-- BEGIN --

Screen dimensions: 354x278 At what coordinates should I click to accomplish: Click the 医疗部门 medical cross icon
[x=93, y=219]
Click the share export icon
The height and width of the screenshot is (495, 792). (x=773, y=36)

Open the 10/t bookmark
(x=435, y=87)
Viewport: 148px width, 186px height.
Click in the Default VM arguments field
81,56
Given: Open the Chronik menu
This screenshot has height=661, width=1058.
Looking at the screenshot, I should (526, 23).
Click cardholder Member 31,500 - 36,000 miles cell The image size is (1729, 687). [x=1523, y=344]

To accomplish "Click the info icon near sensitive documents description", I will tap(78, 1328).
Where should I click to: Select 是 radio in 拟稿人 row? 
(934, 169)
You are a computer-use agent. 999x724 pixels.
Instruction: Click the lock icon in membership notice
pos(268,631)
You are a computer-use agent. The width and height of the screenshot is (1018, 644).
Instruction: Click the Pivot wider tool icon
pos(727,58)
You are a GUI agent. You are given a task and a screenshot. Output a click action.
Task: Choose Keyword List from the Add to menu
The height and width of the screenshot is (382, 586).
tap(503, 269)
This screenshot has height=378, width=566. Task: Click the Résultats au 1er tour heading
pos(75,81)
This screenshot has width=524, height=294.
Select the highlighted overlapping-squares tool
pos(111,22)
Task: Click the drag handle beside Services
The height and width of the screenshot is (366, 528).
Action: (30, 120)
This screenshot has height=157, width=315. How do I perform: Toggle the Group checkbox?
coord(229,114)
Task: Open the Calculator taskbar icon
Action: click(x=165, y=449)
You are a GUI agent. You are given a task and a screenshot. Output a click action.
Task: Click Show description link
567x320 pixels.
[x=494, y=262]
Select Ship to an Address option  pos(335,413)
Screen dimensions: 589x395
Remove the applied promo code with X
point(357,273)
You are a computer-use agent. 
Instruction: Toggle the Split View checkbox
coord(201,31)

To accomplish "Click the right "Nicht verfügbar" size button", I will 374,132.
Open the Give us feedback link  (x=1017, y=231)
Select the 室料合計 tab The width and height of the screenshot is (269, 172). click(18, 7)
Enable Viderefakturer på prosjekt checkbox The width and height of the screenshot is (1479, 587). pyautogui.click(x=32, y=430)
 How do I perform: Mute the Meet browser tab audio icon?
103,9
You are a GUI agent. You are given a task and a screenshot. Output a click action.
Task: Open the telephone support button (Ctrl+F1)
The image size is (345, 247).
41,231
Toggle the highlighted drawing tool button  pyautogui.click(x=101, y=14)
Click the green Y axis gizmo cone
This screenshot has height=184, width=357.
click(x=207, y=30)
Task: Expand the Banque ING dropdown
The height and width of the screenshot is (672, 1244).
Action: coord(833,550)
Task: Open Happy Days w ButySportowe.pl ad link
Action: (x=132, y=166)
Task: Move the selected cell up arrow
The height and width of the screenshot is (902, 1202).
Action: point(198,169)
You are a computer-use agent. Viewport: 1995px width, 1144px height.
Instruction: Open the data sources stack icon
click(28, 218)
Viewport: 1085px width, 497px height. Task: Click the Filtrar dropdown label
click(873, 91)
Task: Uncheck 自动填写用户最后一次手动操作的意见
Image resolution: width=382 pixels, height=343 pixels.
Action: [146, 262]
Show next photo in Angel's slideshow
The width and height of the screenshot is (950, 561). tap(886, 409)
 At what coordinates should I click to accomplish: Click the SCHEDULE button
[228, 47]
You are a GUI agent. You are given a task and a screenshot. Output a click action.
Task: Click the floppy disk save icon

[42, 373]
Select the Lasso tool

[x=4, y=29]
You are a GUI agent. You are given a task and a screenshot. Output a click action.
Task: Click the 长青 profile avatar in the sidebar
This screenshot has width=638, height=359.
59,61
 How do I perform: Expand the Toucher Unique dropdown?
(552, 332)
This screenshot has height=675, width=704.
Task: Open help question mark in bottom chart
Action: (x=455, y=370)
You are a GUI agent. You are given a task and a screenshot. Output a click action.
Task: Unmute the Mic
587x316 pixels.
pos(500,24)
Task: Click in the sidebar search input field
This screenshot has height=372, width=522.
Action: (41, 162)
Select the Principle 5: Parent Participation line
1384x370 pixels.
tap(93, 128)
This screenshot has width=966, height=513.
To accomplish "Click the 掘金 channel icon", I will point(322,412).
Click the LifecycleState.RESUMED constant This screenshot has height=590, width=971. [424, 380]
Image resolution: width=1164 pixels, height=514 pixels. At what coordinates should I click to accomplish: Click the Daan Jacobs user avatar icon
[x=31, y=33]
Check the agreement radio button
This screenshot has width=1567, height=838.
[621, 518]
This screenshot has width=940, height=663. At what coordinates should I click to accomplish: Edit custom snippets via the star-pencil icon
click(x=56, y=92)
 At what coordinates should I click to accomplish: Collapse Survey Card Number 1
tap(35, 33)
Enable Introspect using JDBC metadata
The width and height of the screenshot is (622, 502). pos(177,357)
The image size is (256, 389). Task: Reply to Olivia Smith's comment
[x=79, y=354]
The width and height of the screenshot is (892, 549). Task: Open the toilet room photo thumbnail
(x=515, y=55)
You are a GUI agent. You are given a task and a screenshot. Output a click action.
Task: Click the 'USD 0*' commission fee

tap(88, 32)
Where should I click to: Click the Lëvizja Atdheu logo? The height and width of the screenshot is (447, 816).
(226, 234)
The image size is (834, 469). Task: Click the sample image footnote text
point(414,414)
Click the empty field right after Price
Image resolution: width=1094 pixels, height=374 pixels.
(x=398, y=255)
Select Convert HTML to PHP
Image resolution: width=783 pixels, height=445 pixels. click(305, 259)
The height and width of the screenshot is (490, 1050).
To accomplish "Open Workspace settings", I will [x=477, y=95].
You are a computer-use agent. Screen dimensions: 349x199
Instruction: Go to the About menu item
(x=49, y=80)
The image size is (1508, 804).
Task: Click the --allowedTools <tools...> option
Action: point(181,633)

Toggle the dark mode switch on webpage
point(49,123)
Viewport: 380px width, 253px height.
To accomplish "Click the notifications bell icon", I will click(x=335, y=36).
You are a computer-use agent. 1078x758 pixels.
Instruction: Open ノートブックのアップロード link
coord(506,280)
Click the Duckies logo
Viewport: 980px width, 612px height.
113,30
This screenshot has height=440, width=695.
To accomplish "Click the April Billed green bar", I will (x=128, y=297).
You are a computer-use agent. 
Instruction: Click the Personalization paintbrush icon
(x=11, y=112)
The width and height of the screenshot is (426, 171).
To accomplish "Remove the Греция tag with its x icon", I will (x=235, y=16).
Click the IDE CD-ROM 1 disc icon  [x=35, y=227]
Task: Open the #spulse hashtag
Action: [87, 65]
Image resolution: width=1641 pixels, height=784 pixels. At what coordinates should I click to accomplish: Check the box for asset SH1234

-- END --

EXERCISE = Quote every row above, keeping each line the same as it appears.

OUTPUT FOR THIS TASK =
Screen dimensions: 354x278 At what coordinates should I click to accomplish: Click the 医疗部门 medical cross icon
[x=93, y=219]
Click the share export icon
The height and width of the screenshot is (495, 792). (x=773, y=36)

Open the 10/t bookmark
(x=435, y=87)
Viewport: 148px width, 186px height.
Click in the Default VM arguments field
81,56
Given: Open the Chronik menu
This screenshot has height=661, width=1058.
Looking at the screenshot, I should (526, 23).
Click cardholder Member 31,500 - 36,000 miles cell The image size is (1729, 687). [x=1523, y=344]

To accomplish "Click the info icon near sensitive documents description", I will tap(78, 1328).
Where should I click to: Select 是 radio in 拟稿人 row? 
(934, 169)
You are a computer-use agent. 999x724 pixels.
Instruction: Click the lock icon in membership notice
pos(268,631)
You are a computer-use agent. The width and height of the screenshot is (1018, 644).
Instruction: Click the Pivot wider tool icon
pos(727,58)
You are a GUI agent. You are given a task and a screenshot. Output a click action.
Task: Choose Keyword List from the Add to menu
The height and width of the screenshot is (382, 586).
tap(503, 269)
This screenshot has height=378, width=566. Task: Click the Résultats au 1er tour heading
pos(75,81)
This screenshot has width=524, height=294.
Select the highlighted overlapping-squares tool
pos(111,22)
Task: Click the drag handle beside Services
The height and width of the screenshot is (366, 528).
Action: (30, 120)
This screenshot has height=157, width=315. How do I perform: Toggle the Group checkbox?
coord(229,114)
Task: Open the Calculator taskbar icon
Action: click(x=165, y=449)
You are a GUI agent. You are given a task and a screenshot. Output a click action.
Task: Click Show description link
567x320 pixels.
[x=494, y=262]
Select Ship to an Address option  pos(335,413)
Screen dimensions: 589x395
Remove the applied promo code with X
point(357,273)
You are a computer-use agent. 
Instruction: Toggle the Split View checkbox
coord(201,31)

To accomplish "Click the right "Nicht verfügbar" size button", I will 374,132.
Open the Give us feedback link  (x=1017, y=231)
Select the 室料合計 tab The width and height of the screenshot is (269, 172). click(18, 7)
Enable Viderefakturer på prosjekt checkbox The width and height of the screenshot is (1479, 587). pyautogui.click(x=32, y=430)
 How do I perform: Mute the Meet browser tab audio icon?
103,9
You are a GUI agent. You are given a task and a screenshot. Output a click action.
Task: Open the telephone support button (Ctrl+F1)
The image size is (345, 247).
41,231
Toggle the highlighted drawing tool button  pyautogui.click(x=101, y=14)
Click the green Y axis gizmo cone
This screenshot has height=184, width=357.
click(x=207, y=30)
Task: Expand the Banque ING dropdown
The height and width of the screenshot is (672, 1244).
Action: coord(833,550)
Task: Open Happy Days w ButySportowe.pl ad link
Action: (x=132, y=166)
Task: Move the selected cell up arrow
The height and width of the screenshot is (902, 1202).
Action: point(198,169)
You are a computer-use agent. Viewport: 1995px width, 1144px height.
Instruction: Open the data sources stack icon
click(28, 218)
Viewport: 1085px width, 497px height. Task: Click the Filtrar dropdown label
click(873, 91)
Task: Uncheck 自动填写用户最后一次手动操作的意见
Image resolution: width=382 pixels, height=343 pixels.
Action: [146, 262]
Show next photo in Angel's slideshow
The width and height of the screenshot is (950, 561). tap(886, 409)
 At what coordinates should I click to accomplish: Click the SCHEDULE button
[228, 47]
You are a GUI agent. You are given a task and a screenshot. Output a click action.
Task: Click the floppy disk save icon

[42, 373]
Select the Lasso tool

[x=4, y=29]
You are a GUI agent. You are given a task and a screenshot. Output a click action.
Task: Click the 长青 profile avatar in the sidebar
This screenshot has width=638, height=359.
59,61
 How do I perform: Expand the Toucher Unique dropdown?
(552, 332)
This screenshot has height=675, width=704.
Task: Open help question mark in bottom chart
Action: (x=455, y=370)
You are a GUI agent. You are given a task and a screenshot. Output a click action.
Task: Unmute the Mic
587x316 pixels.
pos(500,24)
Task: Click in the sidebar search input field
This screenshot has height=372, width=522.
Action: (41, 162)
Select the Principle 5: Parent Participation line
1384x370 pixels.
tap(93, 128)
This screenshot has width=966, height=513.
To accomplish "Click the 掘金 channel icon", I will point(322,412).
Click the LifecycleState.RESUMED constant This screenshot has height=590, width=971. [424, 380]
Image resolution: width=1164 pixels, height=514 pixels. At what coordinates should I click to accomplish: Click the Daan Jacobs user avatar icon
[x=31, y=33]
Check the agreement radio button
This screenshot has width=1567, height=838.
[621, 518]
This screenshot has width=940, height=663. At what coordinates should I click to accomplish: Edit custom snippets via the star-pencil icon
click(x=56, y=92)
 At what coordinates should I click to accomplish: Collapse Survey Card Number 1
tap(35, 33)
Enable Introspect using JDBC metadata
The width and height of the screenshot is (622, 502). pos(177,357)
The image size is (256, 389). Task: Reply to Olivia Smith's comment
[x=79, y=354]
The width and height of the screenshot is (892, 549). Task: Open the toilet room photo thumbnail
(x=515, y=55)
You are a GUI agent. You are given a task and a screenshot. Output a click action.
Task: Click the 'USD 0*' commission fee

tap(88, 32)
Where should I click to: Click the Lëvizja Atdheu logo? The height and width of the screenshot is (447, 816).
(226, 234)
The image size is (834, 469). Task: Click the sample image footnote text
point(414,414)
Click the empty field right after Price
Image resolution: width=1094 pixels, height=374 pixels.
(x=398, y=255)
Select Convert HTML to PHP
Image resolution: width=783 pixels, height=445 pixels. click(305, 259)
The height and width of the screenshot is (490, 1050).
To accomplish "Open Workspace settings", I will [x=477, y=95].
You are a computer-use agent. Screen dimensions: 349x199
Instruction: Go to the About menu item
(x=49, y=80)
The image size is (1508, 804).
Task: Click the --allowedTools <tools...> option
Action: point(181,633)

Toggle the dark mode switch on webpage
point(49,123)
Viewport: 380px width, 253px height.
To accomplish "Click the notifications bell icon", I will click(x=335, y=36).
You are a computer-use agent. 1078x758 pixels.
Instruction: Open ノートブックのアップロード link
coord(506,280)
Click the Duckies logo
Viewport: 980px width, 612px height.
113,30
This screenshot has height=440, width=695.
To accomplish "Click the April Billed green bar", I will (x=128, y=297).
You are a computer-use agent. 
Instruction: Click the Personalization paintbrush icon
(x=11, y=112)
The width and height of the screenshot is (426, 171).
To accomplish "Remove the Греция tag with its x icon", I will (x=235, y=16).
Click the IDE CD-ROM 1 disc icon  [x=35, y=227]
Task: Open the #spulse hashtag
Action: [87, 65]
Image resolution: width=1641 pixels, height=784 pixels. At what coordinates should I click to accomplish: Check the box for asset SH1234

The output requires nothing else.